2. The method according to claim 1, wherein, The step of predicting the target lane corresponding to the second vehicle based on the driving data of the second vehicle includes: Based on the driving data of the second vehicle, predict the target driving behavior of the second vehicle; From the lane set, a target lane segment sequence corresponding to the target driving behavior is determined; the lane set includes multiple lane segment sequences, each lane segment sequence corresponds to a driving behavior of the second vehicle; each lane segment sequence includes multiple consecutively spliced lane segments. At least one lane segment from the target lane segment sequence is selected as the target lane.
3. The method according to claim 2, wherein, The driving data of the second vehicle, including the vehicle speed; selecting at least one lane segment from the target lane segment sequence as the target lane includes: A distance threshold is determined based on the speed of the second vehicle; the distance threshold is positively correlated with the speed of the second vehicle. From the multiple lane segments in the target lane segment sequence, at least one lane segment whose interval distance with the second vehicle in the lane extension direction is less than or equal to the distance threshold is selected as the target lane.

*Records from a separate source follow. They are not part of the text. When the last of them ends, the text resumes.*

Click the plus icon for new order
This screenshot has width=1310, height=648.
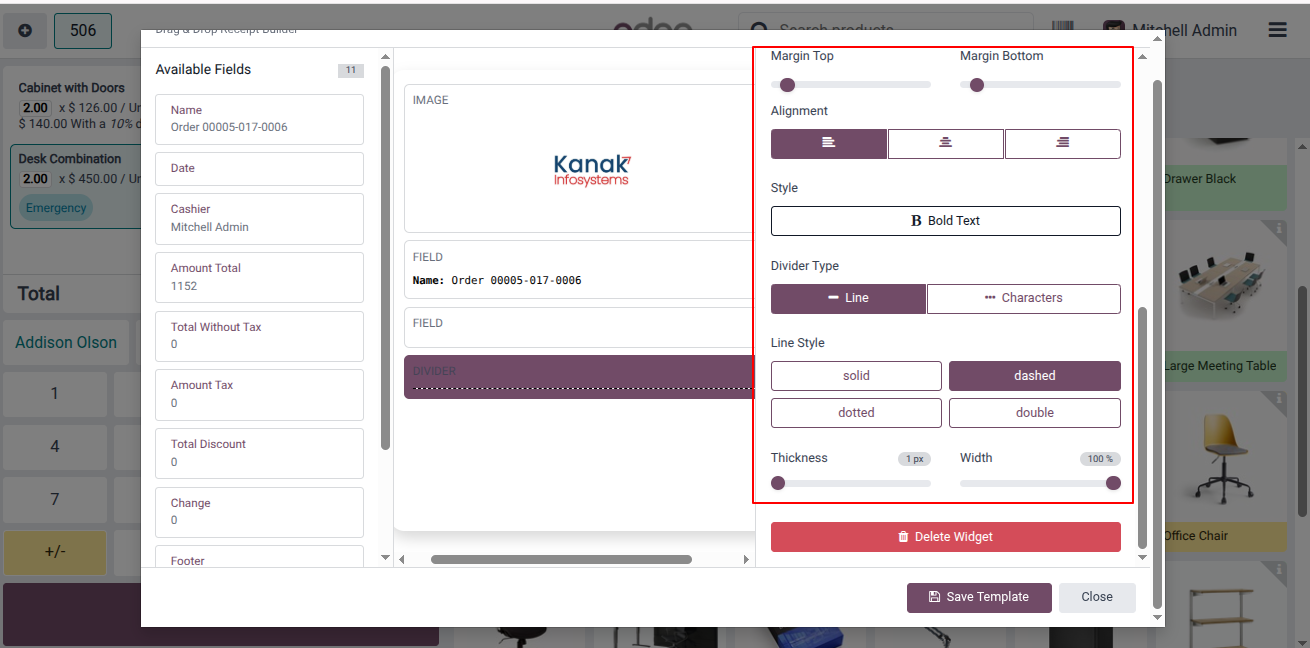click(25, 31)
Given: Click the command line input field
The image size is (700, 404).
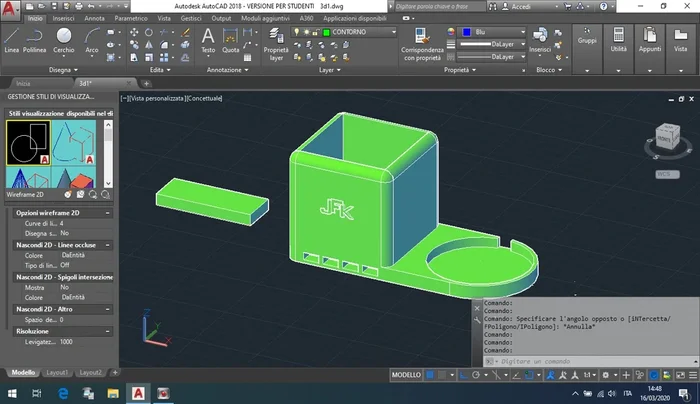Looking at the screenshot, I should point(560,360).
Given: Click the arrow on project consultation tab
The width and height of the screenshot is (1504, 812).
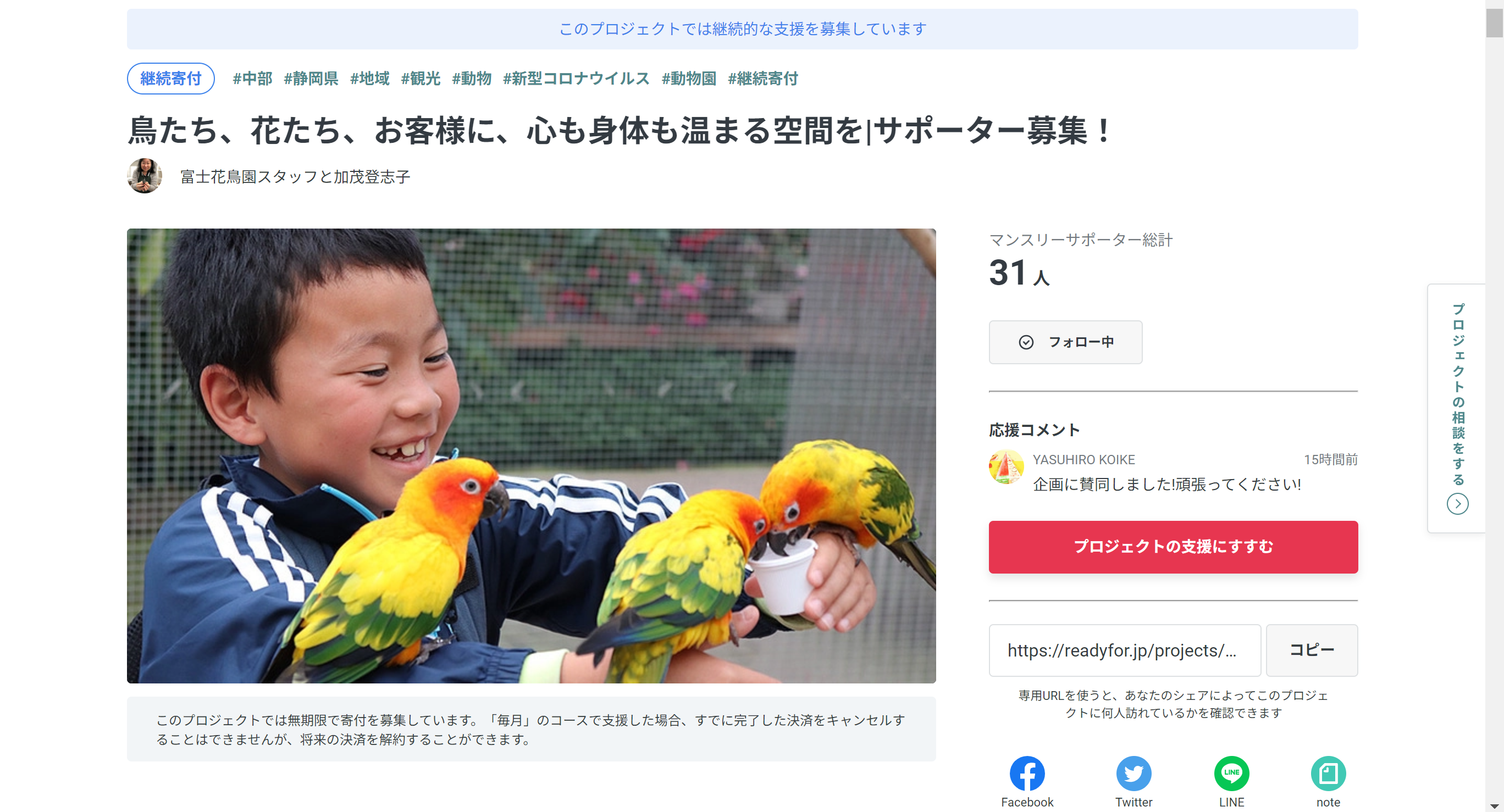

4. The method according to claim 2, wherein, The step of predicting the target driving behavior of the second vehicle based on the driving information of the second vehicle includes: The driving data of the second vehicle is used as input data for the trajectory prediction algorithm, and the predicted trajectory output by the trajectory prediction algorithm is obtained. Based on the predicted trajectory, the target driving behavior of the second vehicle is determined.
5. The method according to claim 2, further comprising: Obtain road traffic information; The road traffic information includes at least traffic light information; The step of predicting the target driving behavior of the second vehicle based on the driving information of the second vehicle includes: Based on the driving data of the second vehicle and the road traffic information, the target driving behavior of the second vehicle is predicted.
6. The method according to claim 4, wherein, Determining the target driving behavior of the second vehicle based on the predicted trajectory includes: The shape and size of an obstruction located at least in front of the second vehicle are detected, and the obstruction is represented using a convex hull. If the predicted trajectory overlaps with the position data of the convex hull, the predicted trajectory is corrected. Based on the corrected predicted trajectory, the target driving behavior of the second vehicle is determined; the corrected predicted trajectory does not overlap with the position data of the convex hull.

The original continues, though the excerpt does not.